Qin encouraged “steps to resume peace talks,” and said that “China is ready to provide convenience for this,” in a Monday phone call with Israeli foreign minister Eli Cohen, state media agency Xinhua reported.
In his conversation with Palestinian foreign minister Riyad Al-Maliki, Qin is reported to have said that Beijing supports the resumption of talks as soon as possible.
In both calls he emphasised China’s push for peace talks on the basis of implementing a “two-state solution,” Xinhua said.
The talks come at a time of rising tensions in Israel. Clashes at the al-Aqsa mosque in Jerusalem earlier this month drew condemnation from Arab countries across the region. Saudi Arabia, with whom Israel hopes to normalise ties, said Israel’s “storming” of al-Aqsa undermined peace efforts.
This year’s overlap of Ramadan and Passover increases the possibility of friction as the city hosts an unusually large influx of pilgrims.
Qin is reported to have told his Israeli counterpart that China is “concerned about the current tension between Israel and Palestine, and the current top priority is to bring the situation under control and prevent the conflict from escalating or even getting out of control.”
China has been on a recent diplomatic offensive, brokering the restoration of ties in March between Iran and Saudi Arabia – rivals in a region where the United States for decades has been the main diplomatic powerbroker.

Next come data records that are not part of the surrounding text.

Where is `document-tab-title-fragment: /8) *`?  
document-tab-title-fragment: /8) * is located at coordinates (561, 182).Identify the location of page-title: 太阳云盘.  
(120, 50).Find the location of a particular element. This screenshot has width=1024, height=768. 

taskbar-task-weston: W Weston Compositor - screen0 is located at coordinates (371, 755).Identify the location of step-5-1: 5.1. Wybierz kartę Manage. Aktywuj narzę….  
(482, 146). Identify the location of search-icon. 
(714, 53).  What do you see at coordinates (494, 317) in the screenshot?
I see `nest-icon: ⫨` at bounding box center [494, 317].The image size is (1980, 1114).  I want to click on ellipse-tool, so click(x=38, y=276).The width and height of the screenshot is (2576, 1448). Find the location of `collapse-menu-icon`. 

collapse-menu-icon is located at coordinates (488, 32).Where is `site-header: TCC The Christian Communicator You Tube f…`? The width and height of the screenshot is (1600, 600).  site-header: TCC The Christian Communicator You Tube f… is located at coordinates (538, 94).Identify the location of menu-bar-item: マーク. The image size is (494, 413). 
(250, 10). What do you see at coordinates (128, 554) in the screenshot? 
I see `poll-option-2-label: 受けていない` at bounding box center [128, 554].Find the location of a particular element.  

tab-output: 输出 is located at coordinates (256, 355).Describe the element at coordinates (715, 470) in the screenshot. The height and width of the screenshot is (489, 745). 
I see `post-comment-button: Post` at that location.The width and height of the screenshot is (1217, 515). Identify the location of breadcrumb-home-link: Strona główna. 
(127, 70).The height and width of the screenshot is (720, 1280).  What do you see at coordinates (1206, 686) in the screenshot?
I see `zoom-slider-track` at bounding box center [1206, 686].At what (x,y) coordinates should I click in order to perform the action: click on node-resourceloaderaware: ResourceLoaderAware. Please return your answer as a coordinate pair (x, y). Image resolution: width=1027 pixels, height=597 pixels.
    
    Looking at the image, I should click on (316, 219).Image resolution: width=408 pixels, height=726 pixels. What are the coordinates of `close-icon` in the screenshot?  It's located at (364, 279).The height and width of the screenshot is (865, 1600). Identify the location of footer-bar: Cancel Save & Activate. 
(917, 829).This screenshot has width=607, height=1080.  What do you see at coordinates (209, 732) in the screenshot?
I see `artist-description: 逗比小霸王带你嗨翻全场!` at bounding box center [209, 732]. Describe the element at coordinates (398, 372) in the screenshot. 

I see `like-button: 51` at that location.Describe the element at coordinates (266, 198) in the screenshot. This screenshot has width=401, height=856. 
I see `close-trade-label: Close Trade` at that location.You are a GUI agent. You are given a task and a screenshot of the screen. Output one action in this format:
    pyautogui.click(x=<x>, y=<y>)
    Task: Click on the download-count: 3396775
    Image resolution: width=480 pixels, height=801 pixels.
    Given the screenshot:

“Saudi Arabia and Iran recently restored diplomatic relations through dialogue, setting a good example of overcoming differences through dialogue,” Qin said.
That deal is likely to have major ramifications on the Yemen Civil War, where both sides are locked in a proxy war.
In February, Beijing produced a peace plan for Ukraine after talks between president Xi Jinping and Russsia’s Vladimir Putin. It urged all parties to avoid nuclear escalation but critically did not suggest Russia withdraw its forces.
While western leaders largely dismissed the proposal, Ukraine president Volodymyr Zelenskiy cautiously welcomed the plan, but said it would only be acceptable if it led to Putin pulling his troops out from all occupied Ukrainian territory.